NAME

Lingua::EN::Infinitive - Determine the infinitive form of a conjugated word

Synopsis

use Lingua::EN::Infinitive;

my($spell) = Lingua::EN::Infinitive -> new();
my($word)  = 'rove';

# Method 1:

my($word1, $word2, $suffix, $rule) = $spell -> stem($word);

# Method 2:

$spell -> stem($word);

my($word1, $word2, $suffix, $rule) =
(
	$spell -> word1,  # A possibility.
	$spell -> word2,  # A possibility, or ''.
	$spell -> suffix,
	$spell -> rule,
);

print "Conjugated: $word. Infinitive: $word1. \n";

# Now, adjective to noun conversion.

my($noun);

for (qw/Turkish amateurish cuttlefish vixenish whitish/)
{
	$noun = $spell -> adjective2noun($_);

	print "$_ => ", (defined $noun ? $noun : $_), ". \n";
}

# Now, adjective to noun conversion.

my(%expected) =
(
	Turkish		=> 'Turkey',
	amateurish	=> 'amateur',
	cuttlefish	=> '', # I.e. No change because 'cuttlef' can't be an adjective.
	demolish	=> '', # Ditto.
	radish		=> '', # Ditto.
	swish		=> '', # Ditto.
	vixenish	=> 'vixen',
	whitish		=> 'white',
);

my($noun);

for (qw/Turkish amateurish cuttlefish demolish radish swish vixenish whitish/)
{
	$noun = $spell -> adjective2noun($_);

	print "$_ => ", ($noun ? $noun : $_), '. OK: ', ( ($noun eq $expected{$_}) ? 'Yes' : 'No'), ". \n";
}

See scripts/demo.pl and t/test.t for sample code.

Description

Generic Code

This section discusses the results from calling the method "stem($word)".

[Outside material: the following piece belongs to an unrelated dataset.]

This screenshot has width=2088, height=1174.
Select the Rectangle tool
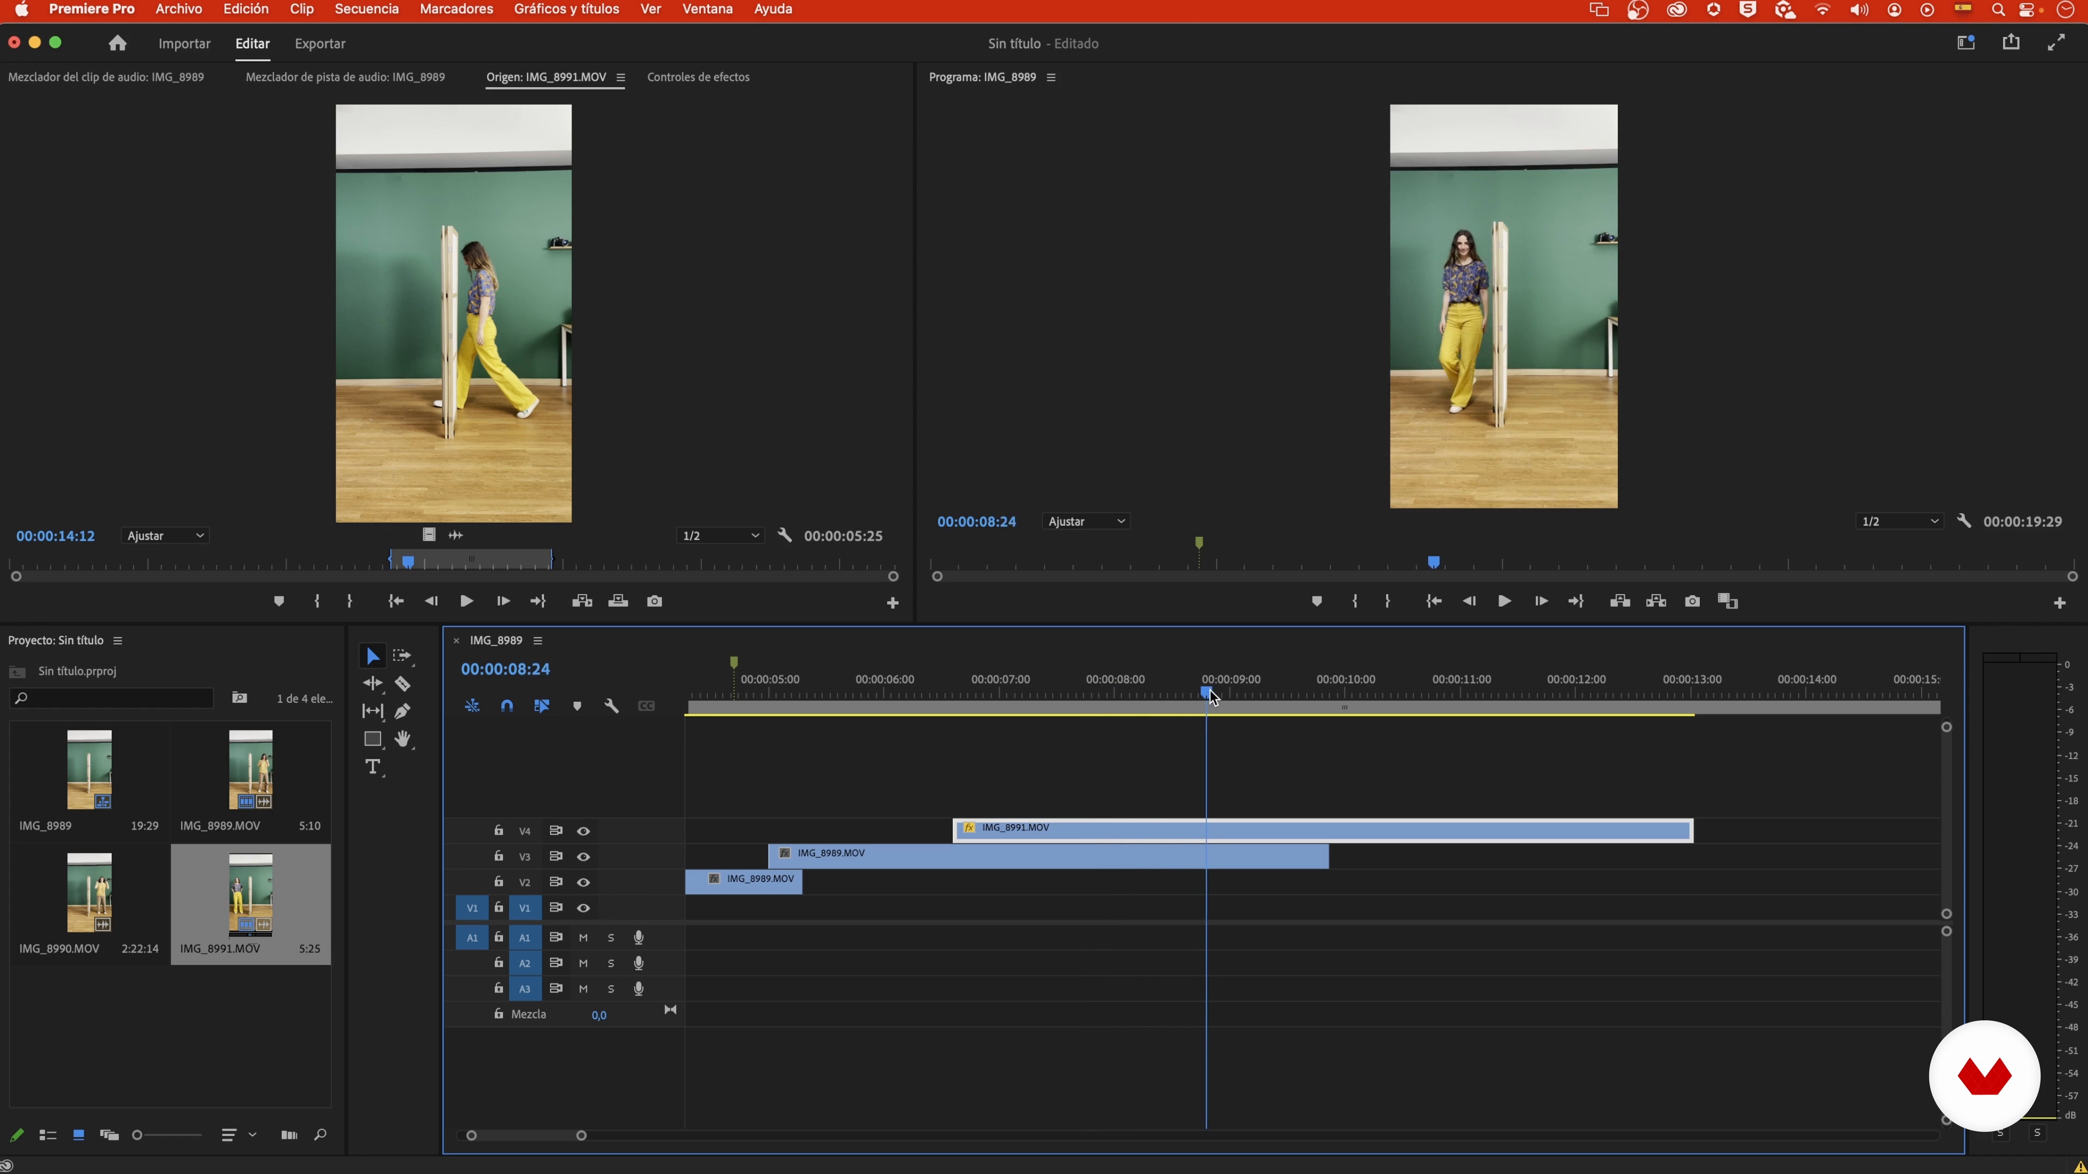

Determines the infinitive form of a conjugated word. Also, determines the suffix used to identify which rule to apply to transform the conjugated word into the infinitive form.

Either 1 or 2 possible infinitives are returned. You must check that the first is really an English word. If it is, then it is the result. If it is not valid, then check the second.

This module does not provide a way of determining whether or not a candidate solution is in fact an English word.

Failure to deconjugate is indicated by $word1 eq ''.

In general, you can ignore the 3rd and 4th values returned from "stem($word)".

The algorithm is based on the McIlroy article (see below), after first checking for irregular words.

In the hash 'suffix2rule', you will see the key 'order'. This specifies the sort order in which to check the McIlroy rules. I have changed his ordering in a number of places, based on my interpreation of which order produces the better result.

Adjectival Code

This section discusses the results from calling the method adjective2noun().

The source contains a list of (adjective => noun) pairs taken from /usr/share/dict/words, and so it can be used to convert adjectives to nouns.

I suggest calling adjective2noun() if "stem($word)" does not provide a suitable candidate.

Installation

You install Lingua::EN::Infinitive, as you would install any perl module library, by running these commands:

perl Makefile.PL
make
make test
make install

Warning

Do not make the false assumption that

"$word1$suffix" eq $word
	or
"$word2$suffix" eq $word

Methods

adjective2noun($adjective)

Returns either the noun which was used to generate the adjective in the first place, or the empty string.

There are 99 (adjective => noun) pairs in the source code.

rule()

Must only be called after calling "stem($word)".

Returns the same string as the 4th value returned by "stem($word)".

stem($word)

Returns a 4-element array:

o A candidate word, or the empty string

If a non-empty string is returned, check that it is a real word. If it is, then that is the candidate you want.

If it is not a real word, or it is empty, check the next word returned.

o Another candidate, or the empty string

As before, check that it is a real word.

o A suffix, or the empty string

If one of the first two words is real, this is the suffix removed from the input word.

Normally, you would ignore this value.

o A rule number, or the empty string.

The arbitrary rule number used to determine the candidate. Rules are applied in the order given by these rule numbers.

Normally, you would ignore this value.

suffix()

Must only be called after calling "stem($word)".

Returns the same string as the 3rd value returned by "stem($word)".

word1()

Must only be called after calling "stem($word)".

Returns the same string as the 1st value returned by "stem($word)".

word2()

Must only be called after calling "stem($word)".

Returns the same string as the 2nd value returned by "stem($word)".

Reference

Title:   Development of a Spelling List
Author:  M. Douglas McIlroy
Journal: IEEE Transactions on Communications
Issue:   Vol COM-30, No 1, January 1982

Machine-Readable Change Log

The file Changes was converted into Changelog.ini by Module::Metadata::Changes.

Version Numbers

Version numbers < 1.00 represent development versions. From 1.00 up, they are production versions.

Repository

https://github.com/ronsavage/Lingua-EN-Infinitive

Support

Email the author, or log a bug on RT:

https://rt.cpan.org/Public/Dist/Display.html?Name=Lingua::EN::Infinitive.

Author

Lingua::EN::Infinitive was written by Ron Savage <ron@savage.net.au> in 1998.

License

Australian copyright (c) 1999-2002 Ron Savage.

All Programs of mine are 'OSI Certified Open Source Software';
you can redistribute them and/or modify them under the terms of
The Perl License, a copy of which is available at:
http://www.opensource.org/licenses/index.html